From: Breno Leitao <leitao@debian.org>
To: Jonathan Corbet <corbet@lwn.net>,
Mahesh J Salgaonkar <mahesh@linux.ibm.com>,
Oliver O'Halloran <oohall@gmail.com>,
Bjorn Helgaas <bhelgaas@google.com>,
kbusch@kernel.org
Cc: linux-doc@vger.kernel.org, linux-kernel@vger.kernel.org,
linuxppc-dev@lists.ozlabs.org, linux-pci@vger.kernel.org,
dcostantino@meta.com, rneu@meta.com, kernel-team@meta.com,
Breno Leitao <leitao@debian.org>
Subject: [PATCH] PCI/AER: Add option to panic on unrecoverable errors
Date: Fri, 06 Feb 2026 10:23:11 -0800 [thread overview]
Message-ID: <20260206-pci-v1-1-85160f02d956@debian.org> (raw)
When a device lacks an error_detected callback, AER recovery fails and
the device is left in a disconnected state. This can mask serious
hardware issues during development and testing.
Add a module parameter 'aer_unrecoverable_fatal' that panics the kernel
instead, making such failures immediately visible. The parameter
defaults to false to preserve existing behavior.

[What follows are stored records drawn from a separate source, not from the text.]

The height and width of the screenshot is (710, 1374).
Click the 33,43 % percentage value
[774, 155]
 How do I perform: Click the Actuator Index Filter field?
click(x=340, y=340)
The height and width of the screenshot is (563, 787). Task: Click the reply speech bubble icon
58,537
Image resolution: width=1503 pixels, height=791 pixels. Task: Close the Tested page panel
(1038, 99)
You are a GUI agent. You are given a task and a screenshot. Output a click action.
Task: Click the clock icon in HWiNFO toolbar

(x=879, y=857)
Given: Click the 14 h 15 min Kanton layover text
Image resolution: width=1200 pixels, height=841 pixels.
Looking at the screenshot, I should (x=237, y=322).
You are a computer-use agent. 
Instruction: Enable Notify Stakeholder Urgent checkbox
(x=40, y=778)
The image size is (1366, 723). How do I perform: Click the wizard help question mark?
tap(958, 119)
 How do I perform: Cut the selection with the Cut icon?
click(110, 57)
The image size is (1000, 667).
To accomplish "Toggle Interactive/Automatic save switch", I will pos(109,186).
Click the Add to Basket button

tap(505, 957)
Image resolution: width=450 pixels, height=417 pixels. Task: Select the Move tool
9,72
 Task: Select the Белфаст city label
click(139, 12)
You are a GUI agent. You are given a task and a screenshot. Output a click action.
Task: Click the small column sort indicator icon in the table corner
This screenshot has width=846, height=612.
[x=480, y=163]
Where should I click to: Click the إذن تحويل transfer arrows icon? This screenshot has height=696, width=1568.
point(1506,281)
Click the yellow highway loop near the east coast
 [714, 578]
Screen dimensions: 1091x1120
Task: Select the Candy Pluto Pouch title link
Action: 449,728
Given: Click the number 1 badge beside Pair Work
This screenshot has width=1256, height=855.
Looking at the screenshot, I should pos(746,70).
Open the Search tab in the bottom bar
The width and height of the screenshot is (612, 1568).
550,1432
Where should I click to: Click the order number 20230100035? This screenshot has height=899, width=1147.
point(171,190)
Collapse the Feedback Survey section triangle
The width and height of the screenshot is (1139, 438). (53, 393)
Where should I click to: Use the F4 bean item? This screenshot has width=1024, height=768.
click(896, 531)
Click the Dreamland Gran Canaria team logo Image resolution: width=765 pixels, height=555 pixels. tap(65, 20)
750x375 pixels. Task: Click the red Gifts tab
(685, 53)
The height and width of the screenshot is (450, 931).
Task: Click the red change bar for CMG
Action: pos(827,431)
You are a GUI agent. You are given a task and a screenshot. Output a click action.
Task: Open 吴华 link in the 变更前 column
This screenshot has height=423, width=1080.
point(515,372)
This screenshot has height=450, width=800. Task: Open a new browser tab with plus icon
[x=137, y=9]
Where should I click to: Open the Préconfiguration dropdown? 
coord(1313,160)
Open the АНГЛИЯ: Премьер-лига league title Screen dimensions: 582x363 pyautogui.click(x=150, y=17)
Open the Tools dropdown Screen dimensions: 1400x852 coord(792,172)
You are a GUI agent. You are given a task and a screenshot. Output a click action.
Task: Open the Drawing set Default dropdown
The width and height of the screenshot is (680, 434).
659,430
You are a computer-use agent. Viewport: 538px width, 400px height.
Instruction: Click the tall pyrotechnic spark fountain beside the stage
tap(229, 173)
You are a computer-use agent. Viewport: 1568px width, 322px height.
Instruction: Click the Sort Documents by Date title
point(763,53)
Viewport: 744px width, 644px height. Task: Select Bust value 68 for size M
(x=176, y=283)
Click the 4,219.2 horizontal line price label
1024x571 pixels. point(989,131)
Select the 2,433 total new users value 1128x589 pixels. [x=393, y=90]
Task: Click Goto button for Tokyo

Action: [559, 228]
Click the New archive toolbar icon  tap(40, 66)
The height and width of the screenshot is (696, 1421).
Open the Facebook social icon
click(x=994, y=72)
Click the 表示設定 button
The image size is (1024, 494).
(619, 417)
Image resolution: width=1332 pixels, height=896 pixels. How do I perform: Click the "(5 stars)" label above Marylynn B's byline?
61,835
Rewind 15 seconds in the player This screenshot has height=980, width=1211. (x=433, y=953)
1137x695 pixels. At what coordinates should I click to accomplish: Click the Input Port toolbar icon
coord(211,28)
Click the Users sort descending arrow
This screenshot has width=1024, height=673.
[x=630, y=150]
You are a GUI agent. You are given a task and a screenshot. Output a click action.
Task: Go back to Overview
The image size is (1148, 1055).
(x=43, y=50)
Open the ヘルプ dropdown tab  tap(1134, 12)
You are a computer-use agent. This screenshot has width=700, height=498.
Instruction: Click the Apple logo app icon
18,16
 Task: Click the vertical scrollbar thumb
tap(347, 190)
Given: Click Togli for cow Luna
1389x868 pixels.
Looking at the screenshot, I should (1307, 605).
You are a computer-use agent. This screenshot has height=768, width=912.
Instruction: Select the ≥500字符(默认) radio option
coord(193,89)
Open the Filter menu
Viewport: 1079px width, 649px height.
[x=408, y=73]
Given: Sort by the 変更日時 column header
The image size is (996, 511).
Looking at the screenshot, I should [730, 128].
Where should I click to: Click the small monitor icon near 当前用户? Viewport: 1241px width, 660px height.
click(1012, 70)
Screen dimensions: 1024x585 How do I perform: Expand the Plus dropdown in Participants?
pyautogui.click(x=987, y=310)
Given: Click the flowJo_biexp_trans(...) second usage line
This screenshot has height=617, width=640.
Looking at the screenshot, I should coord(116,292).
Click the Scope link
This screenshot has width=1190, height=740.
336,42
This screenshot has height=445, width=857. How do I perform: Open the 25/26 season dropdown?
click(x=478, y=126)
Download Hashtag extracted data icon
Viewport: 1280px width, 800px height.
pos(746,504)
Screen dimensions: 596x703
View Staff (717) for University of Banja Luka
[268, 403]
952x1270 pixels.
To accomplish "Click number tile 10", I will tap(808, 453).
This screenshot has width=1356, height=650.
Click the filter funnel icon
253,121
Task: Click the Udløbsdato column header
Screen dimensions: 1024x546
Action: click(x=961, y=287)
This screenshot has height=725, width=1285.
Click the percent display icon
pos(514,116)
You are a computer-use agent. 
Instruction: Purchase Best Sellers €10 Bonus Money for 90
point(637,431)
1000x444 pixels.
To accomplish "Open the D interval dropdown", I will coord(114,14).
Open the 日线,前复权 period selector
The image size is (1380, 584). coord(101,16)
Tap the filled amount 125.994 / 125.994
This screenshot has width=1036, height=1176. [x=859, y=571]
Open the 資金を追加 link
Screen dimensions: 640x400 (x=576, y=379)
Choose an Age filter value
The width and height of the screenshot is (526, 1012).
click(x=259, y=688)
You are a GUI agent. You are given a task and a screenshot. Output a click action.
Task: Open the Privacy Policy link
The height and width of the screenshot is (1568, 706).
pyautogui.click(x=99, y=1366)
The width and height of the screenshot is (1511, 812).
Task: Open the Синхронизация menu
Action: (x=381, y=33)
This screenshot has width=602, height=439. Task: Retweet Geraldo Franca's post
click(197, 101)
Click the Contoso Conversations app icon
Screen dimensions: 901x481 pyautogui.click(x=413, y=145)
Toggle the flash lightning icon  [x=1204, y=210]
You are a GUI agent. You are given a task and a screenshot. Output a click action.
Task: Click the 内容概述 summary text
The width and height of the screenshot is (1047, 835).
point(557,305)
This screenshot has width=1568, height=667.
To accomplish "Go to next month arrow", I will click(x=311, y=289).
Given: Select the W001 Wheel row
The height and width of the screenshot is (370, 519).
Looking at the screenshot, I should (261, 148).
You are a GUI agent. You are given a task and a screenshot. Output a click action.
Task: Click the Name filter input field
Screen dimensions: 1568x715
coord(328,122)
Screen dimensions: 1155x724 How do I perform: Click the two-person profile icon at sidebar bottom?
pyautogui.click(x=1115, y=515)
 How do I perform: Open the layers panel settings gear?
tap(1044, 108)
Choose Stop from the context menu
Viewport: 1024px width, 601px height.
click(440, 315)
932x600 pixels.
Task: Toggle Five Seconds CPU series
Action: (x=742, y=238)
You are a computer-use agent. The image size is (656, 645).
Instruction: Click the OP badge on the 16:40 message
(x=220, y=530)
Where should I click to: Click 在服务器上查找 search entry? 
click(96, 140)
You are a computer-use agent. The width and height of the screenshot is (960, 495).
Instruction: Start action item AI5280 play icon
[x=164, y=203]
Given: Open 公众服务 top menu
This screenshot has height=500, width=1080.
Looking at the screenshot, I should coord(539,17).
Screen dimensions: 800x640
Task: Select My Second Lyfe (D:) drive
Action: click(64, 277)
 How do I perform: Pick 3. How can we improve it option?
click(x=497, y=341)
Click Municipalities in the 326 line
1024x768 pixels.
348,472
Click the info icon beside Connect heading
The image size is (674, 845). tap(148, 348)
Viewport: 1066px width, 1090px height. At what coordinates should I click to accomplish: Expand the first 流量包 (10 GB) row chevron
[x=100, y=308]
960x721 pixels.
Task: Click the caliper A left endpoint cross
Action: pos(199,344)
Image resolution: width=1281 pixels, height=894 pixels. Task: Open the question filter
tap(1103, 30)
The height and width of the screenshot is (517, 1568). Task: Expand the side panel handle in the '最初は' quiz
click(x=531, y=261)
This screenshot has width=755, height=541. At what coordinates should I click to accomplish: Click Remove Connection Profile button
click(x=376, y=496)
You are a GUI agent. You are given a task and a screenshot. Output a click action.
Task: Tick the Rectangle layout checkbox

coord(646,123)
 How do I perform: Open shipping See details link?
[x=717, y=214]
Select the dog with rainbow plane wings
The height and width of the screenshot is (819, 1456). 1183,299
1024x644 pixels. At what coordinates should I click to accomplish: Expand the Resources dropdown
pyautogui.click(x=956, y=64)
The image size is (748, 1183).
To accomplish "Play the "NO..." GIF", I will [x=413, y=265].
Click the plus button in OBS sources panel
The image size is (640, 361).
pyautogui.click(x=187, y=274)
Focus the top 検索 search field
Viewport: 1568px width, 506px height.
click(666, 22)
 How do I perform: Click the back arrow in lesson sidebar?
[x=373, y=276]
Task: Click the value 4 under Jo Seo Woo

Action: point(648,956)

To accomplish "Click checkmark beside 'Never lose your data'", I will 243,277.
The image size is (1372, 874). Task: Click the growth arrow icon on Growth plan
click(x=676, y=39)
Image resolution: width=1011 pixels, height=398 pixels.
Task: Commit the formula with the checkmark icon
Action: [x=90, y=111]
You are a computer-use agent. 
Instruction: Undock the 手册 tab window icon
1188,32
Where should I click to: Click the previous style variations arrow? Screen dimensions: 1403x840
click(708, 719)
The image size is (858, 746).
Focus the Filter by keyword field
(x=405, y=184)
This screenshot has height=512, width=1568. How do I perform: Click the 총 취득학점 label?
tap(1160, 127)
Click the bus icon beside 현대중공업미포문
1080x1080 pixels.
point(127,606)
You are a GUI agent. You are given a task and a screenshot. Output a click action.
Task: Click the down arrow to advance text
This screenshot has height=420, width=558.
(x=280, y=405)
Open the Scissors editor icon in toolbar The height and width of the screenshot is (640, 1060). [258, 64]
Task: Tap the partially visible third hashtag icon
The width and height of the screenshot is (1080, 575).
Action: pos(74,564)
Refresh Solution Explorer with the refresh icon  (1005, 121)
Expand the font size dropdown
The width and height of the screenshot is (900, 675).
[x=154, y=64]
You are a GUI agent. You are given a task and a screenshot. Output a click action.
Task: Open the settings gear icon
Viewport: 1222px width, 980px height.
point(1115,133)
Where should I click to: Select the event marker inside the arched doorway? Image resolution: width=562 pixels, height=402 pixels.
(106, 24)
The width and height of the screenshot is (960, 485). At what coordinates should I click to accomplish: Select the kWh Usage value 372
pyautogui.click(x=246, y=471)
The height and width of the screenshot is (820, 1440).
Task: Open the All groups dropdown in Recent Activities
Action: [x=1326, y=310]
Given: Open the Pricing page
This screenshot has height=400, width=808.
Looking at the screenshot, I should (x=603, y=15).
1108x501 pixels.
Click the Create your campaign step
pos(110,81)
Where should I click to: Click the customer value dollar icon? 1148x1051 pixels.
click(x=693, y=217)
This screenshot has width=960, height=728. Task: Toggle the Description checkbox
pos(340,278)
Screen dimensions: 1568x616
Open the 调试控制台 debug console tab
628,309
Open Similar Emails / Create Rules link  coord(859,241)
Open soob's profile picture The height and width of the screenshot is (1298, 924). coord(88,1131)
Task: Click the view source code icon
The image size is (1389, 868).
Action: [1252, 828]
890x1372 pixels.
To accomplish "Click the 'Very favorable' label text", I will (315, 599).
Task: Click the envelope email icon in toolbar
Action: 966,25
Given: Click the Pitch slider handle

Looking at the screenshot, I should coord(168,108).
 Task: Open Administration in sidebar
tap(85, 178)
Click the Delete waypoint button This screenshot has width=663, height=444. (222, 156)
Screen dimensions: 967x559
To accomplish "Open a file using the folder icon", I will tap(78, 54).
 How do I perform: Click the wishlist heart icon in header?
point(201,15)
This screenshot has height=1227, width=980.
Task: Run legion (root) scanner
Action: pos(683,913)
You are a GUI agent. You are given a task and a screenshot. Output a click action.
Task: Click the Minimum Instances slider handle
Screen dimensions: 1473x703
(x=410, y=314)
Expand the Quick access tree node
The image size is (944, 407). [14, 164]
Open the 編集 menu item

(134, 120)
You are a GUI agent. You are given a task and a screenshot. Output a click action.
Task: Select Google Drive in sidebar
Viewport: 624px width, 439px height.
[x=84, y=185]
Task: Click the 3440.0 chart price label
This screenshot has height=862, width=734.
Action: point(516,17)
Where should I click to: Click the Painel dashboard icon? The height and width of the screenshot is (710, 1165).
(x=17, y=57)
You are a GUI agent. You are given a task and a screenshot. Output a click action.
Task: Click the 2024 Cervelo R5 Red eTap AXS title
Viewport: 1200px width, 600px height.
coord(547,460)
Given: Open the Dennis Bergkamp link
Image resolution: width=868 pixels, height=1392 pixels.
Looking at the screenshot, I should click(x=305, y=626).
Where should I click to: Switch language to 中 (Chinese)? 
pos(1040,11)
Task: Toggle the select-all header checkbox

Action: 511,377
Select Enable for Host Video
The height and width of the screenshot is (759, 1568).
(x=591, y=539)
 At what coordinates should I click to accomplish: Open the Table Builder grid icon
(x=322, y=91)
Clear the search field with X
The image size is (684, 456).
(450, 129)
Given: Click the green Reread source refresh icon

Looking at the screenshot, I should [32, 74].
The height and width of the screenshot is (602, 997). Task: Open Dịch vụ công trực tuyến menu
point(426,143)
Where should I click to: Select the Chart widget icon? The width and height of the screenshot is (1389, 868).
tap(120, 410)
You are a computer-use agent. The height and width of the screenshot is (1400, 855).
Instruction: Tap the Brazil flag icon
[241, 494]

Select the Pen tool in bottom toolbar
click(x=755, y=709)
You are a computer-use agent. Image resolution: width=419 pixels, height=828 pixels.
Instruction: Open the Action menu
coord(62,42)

Signed-off-by: Breno Leitao <leitao@debian.org>
---
In environments where all hardware must be fully operational, silently
leaving a device in a disconnected state after an AER recovery failure
is unacceptable. This is common in high-reliability systems, production
servers, and testing infrastructure where a degraded system should not
continue running.
This patch adds a module parameter that allows administrators to enforce
a strict policy: if a device cannot recover from an AER error, the
kernel panics instead of continuing with degraded hardware. This ensures
that hardware failures are immediately visible and can trigger
appropriate remediation (restart, failover, alerting).
---
Documentation/admin-guide/kernel-parameters.txt | 9 +++++++++
drivers/pci/pcie/err.c | 3 +++
drivers/pci/pcie/portdrv.c | 7 +++++++
drivers/pci/pcie/portdrv.h | 1 +
4 files changed, 20 insertions(+)
diff --git a/Documentation/admin-guide/kernel-parameters.txt b/Documentation/admin-guide/kernel-parameters.txt
index 1058f2a6d6a8c..ff95c24280e3c 100644
--- a/Documentation/admin-guide/kernel-parameters.txt
+++ b/Documentation/admin-guide/kernel-parameters.txt
@@ -5240,6 +5240,15 @@ Kernel parameters
nomsi Do not use MSI for native PCIe PME signaling (this makes
all PCIe root ports use INTx for all services).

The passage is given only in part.